A presidente do STF, ministra Cármen Lúcia e o procurador-geral da República, Rodrigo Janot, compararam o caso à “prática própria de ditaduras”. OAB também repudiou e pede apuração

Das Agências/redacao@diarioam.com.br

Matéria Revista informou que vida de Edson Fachin, relator do inquérito contra o presidente no Supremo foi bisbilhotada. Foto: Marcelo Camargo/ABr

Brasília – A notícia publicada pela Revista Veja de que a Agência Brasileira de Inteligência (Abin), a pedido do governo Temer, investiga a vida do ministro Edson Fachin, relator do inquérito contra o presidente no Supremo causou reação das entidades e autoridades do Judiciário. A presidente do STF, ministra Cármen Lúcia e o procurador-geral da República, Rodrigo Janot, compararam, por meio de notas, a espionagem à “prática própria de ditaduras”.

Janot, alertou para o suposto uso do “aparato do Estado para intimidar a atuação das autoridades”, em uma nota oficial encaminhada à imprensa. “É com perplexidade que se toma conhecimento de suposta utilização do aparato estatal para desmerecer um membro da mais alta Corte do País, que tem pautado sua atuação com isenção e responsabilidade”, afirmou Rodrigo Janot.

“O Ministério Público Brasileiro repudia com veemência essa prática e mantém seu irrestrito compromisso com o regime democrático e com o cumprimento da Constituição e das leis”, disse o chefe do Ministério Público.

O procurador fez eco à crítica da presidente do Supremo Tribunal Federal (STF), ministra Cármen Lúcia, que publicou nota oficial horas antes criticando a hipótese de que “devassa ilegal” estivesse sendo conduzida sobre a vida do ministro. Enquanto Cármen Lúcia falou em “prática própria de ditaduras”, Janot critica “práticas de um Estado de exceção”. O procurador também criticou o meio político.

 

“A se confirmar tal atentado aos Poderes da República e ao Estado Democrático de Direito, ter-se-ia mais um infeliz episódio da grave crise de representatividade pela qual passa o País. Em vez de fortalecer a democracia com iniciativas condizentes com os anseios dos brasileiros, adotam-se práticas de um Estado de exceção”, disse Janot.

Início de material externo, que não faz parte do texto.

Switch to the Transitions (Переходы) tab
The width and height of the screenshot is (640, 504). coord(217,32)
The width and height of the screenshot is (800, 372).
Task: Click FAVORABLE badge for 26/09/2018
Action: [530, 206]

O procurador-geral fez referência a uma ideia que vem sendo defendida pelo ministro Gilmar Mendes, a de que não se pode converter o Estado de Direito em um Estado Policial. Só que, enquanto Gilmar Mendes alega abuso na condução de investigações pela PGR e pela PF, Janot afirma que as investigações fora dos procedimentos legais é que devem ser repudiadas

“Há uma colossal diferença entre investigar dentro dos procedimentos legais, os quais preveem garantias aos acusados, e usar o aparato do Estado para intimidar a atuação das autoridades com o simples fato de denegrir sua imagem e das instituições a qual pertencem. O desvirtuamento do órgão de inteligência fragiliza os direitos e as garantias de todos os cidadãos brasileiros, previstos na nossa Constituição da República e converte o Estado de Direito, aí sim, em Estado Policial”, disse Janot.